• [GOAL OF THE EXERCISE]
Nothing but the lines from the top of the following entries through the line with "сайты подобные Deajaxster.nl (887, 342)" should be printed, exactly as they are.

• [MATERIAL SHOWN]
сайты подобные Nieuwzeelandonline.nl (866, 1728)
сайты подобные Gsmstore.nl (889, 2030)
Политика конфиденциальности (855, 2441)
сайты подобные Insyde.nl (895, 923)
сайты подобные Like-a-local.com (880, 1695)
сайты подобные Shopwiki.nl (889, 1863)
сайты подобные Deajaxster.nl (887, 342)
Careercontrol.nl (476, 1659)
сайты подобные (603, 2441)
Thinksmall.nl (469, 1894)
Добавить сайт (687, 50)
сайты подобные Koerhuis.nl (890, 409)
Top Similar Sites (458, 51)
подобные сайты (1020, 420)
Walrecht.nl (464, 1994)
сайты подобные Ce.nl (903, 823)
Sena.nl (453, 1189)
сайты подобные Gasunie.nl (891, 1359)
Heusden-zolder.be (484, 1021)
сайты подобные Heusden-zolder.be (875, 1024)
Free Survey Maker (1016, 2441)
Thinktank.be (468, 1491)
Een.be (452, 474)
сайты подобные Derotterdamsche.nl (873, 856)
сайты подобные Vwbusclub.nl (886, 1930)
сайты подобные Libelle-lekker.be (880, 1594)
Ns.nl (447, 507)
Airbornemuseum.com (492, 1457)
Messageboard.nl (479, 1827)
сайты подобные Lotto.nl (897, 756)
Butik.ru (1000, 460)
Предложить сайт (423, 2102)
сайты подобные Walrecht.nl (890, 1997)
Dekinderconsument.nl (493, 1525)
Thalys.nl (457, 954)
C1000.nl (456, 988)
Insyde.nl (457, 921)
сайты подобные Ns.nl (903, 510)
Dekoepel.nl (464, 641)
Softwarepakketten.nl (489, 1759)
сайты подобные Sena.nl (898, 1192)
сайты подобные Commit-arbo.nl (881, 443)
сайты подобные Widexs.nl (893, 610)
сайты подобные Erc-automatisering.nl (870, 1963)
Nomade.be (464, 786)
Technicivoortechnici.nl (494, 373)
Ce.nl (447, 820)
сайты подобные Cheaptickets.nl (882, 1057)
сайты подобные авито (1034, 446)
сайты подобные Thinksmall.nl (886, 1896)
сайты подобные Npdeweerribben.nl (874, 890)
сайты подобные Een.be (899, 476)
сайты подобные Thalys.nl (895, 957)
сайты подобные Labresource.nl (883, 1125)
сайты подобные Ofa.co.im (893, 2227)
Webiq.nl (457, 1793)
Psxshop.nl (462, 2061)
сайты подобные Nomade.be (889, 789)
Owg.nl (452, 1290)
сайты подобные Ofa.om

• [COMPLETED TASK]
сайты подобные Nieuwzeelandonline.nl (866, 1728)
сайты подобные Gsmstore.nl (889, 2030)
Политика конфиденциальности (855, 2441)
сайты подобные Insyde.nl (895, 923)
сайты подобные Like-a-local.com (880, 1695)
сайты подобные Shopwiki.nl (889, 1863)
сайты подобные Deajaxster.nl (887, 342)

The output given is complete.